Your goal
Print the line that contains "2020年7月 (1) (1770, 250)" and every line that follows it in the data below, ending with the final line; include nothing else.

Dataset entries
⁂

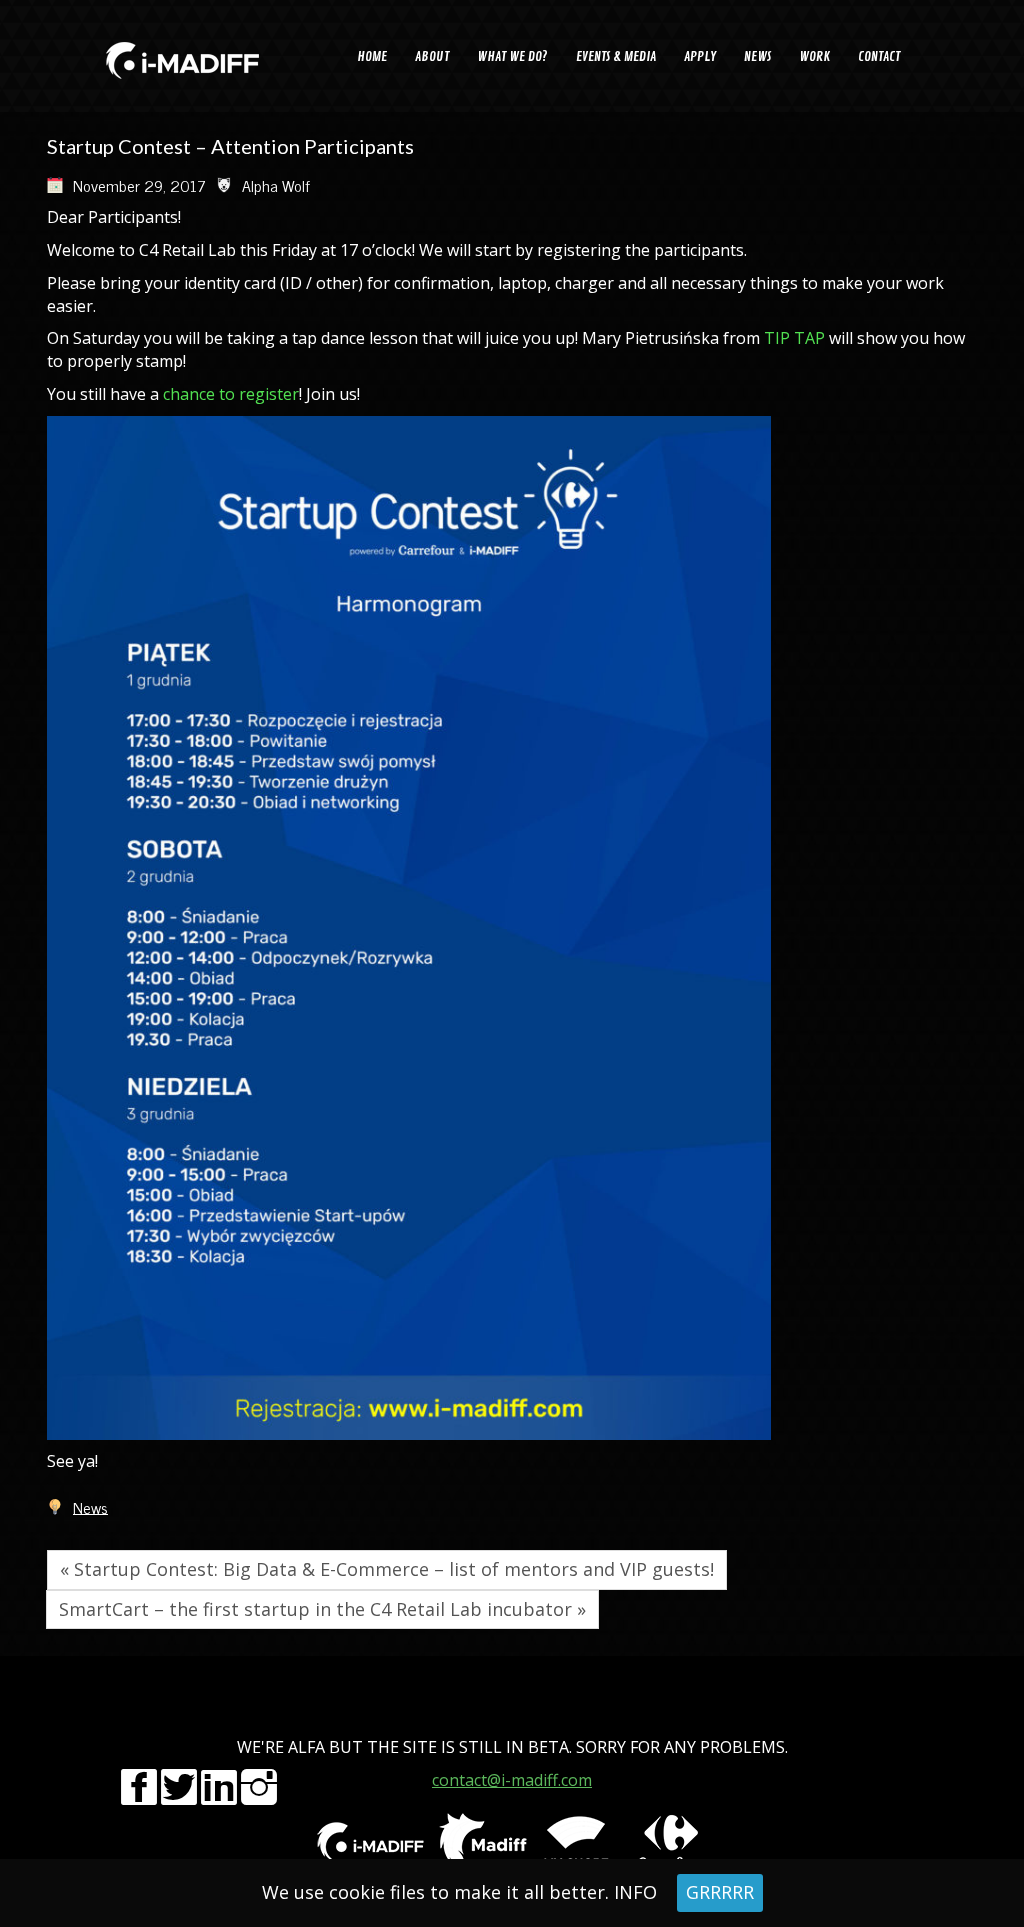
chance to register (231, 394)
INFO (635, 1892)
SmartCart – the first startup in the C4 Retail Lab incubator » (322, 1609)
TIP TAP (794, 338)
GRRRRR (720, 1892)
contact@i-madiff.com (512, 1780)
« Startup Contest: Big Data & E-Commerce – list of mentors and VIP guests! (387, 1569)
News (90, 1506)
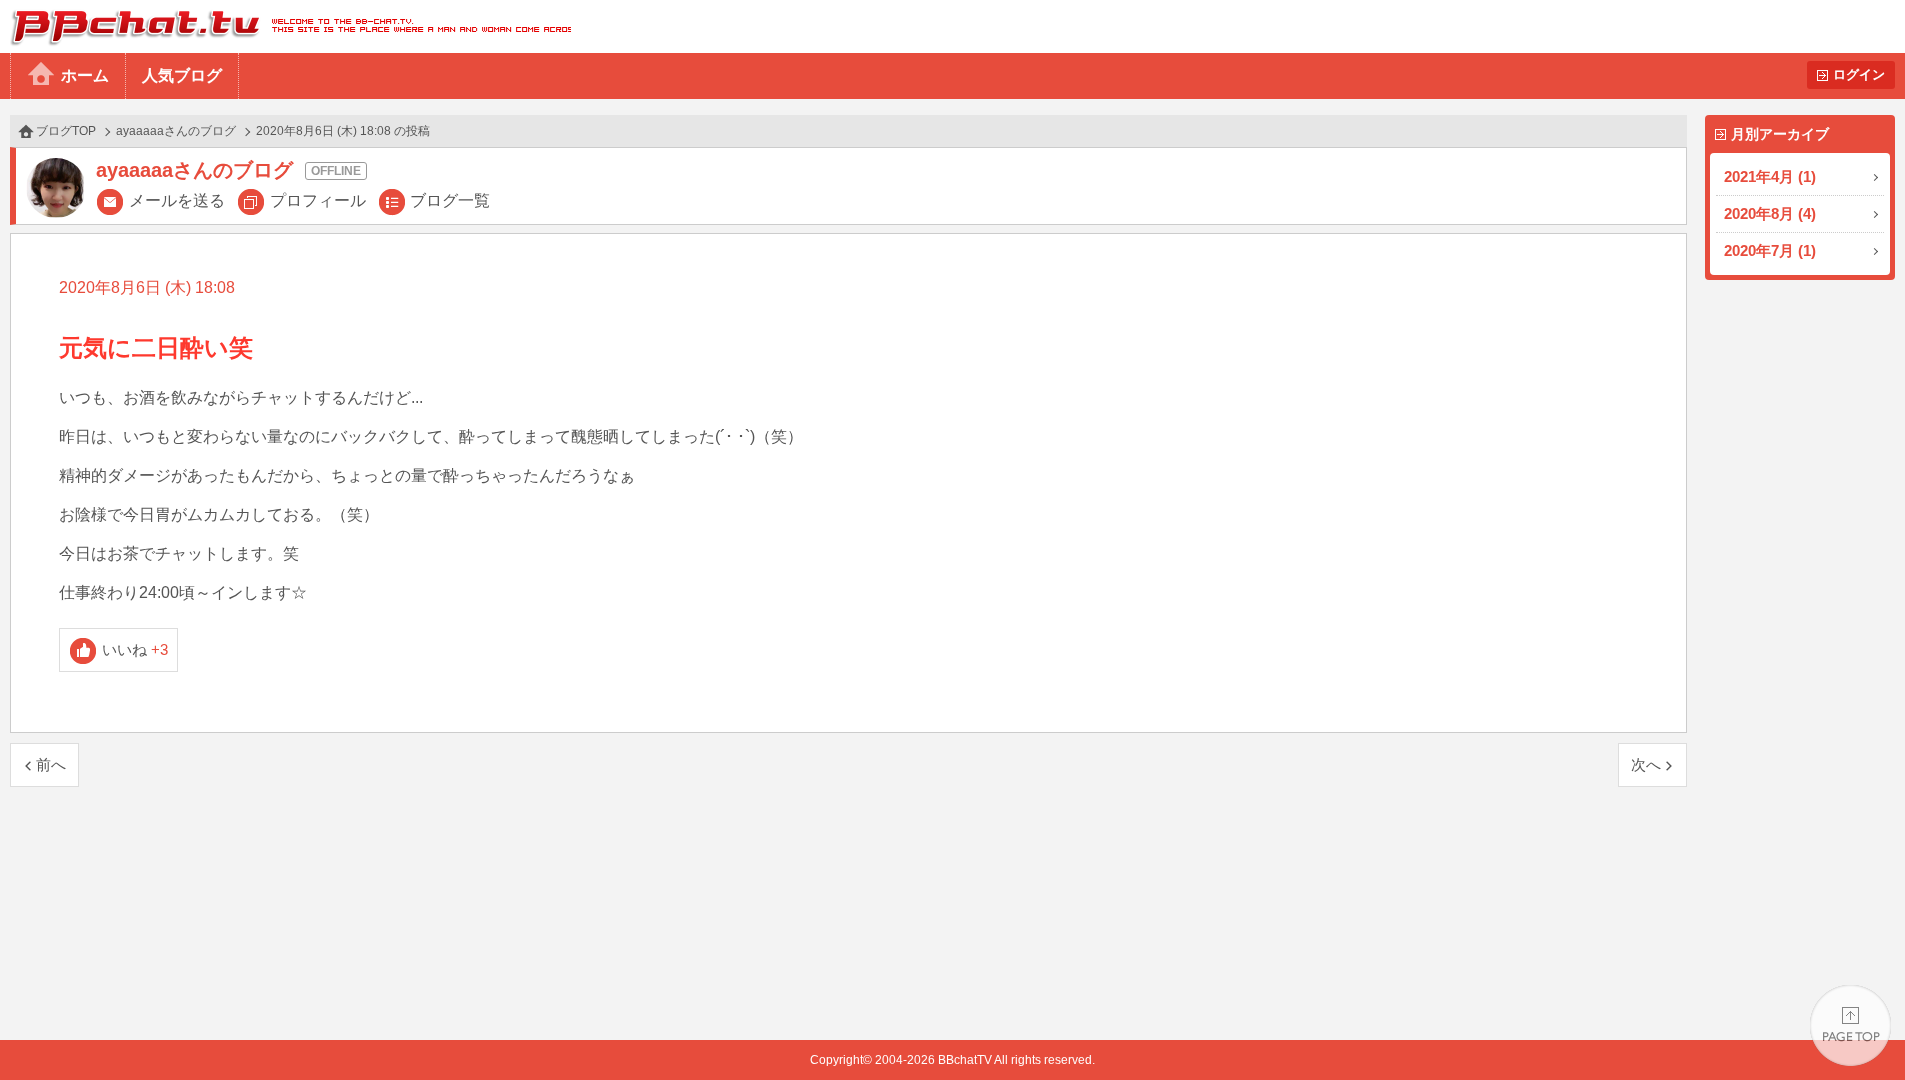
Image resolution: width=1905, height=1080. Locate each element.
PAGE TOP (1850, 1025)
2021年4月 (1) (1770, 176)
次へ (1646, 764)
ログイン (1859, 74)
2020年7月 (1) (1770, 250)
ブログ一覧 (450, 200)
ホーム (85, 75)
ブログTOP (66, 131)
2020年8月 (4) (1770, 213)
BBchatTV (285, 26)
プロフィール (318, 200)
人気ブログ (182, 75)
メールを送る (177, 200)
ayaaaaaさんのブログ (176, 131)
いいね (135, 649)
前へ (51, 764)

⁂

Solved exercise
2020年7月 (1) (1770, 250)
ブログ一覧 (450, 200)
ホーム (85, 75)
ブログTOP (66, 131)
2020年8月 (4) (1770, 213)
BBchatTV (285, 26)
プロフィール (318, 200)
人気ブログ (182, 75)
メールを送る (177, 200)
ayaaaaaさんのブログ (176, 131)
いいね (135, 649)
前へ (51, 764)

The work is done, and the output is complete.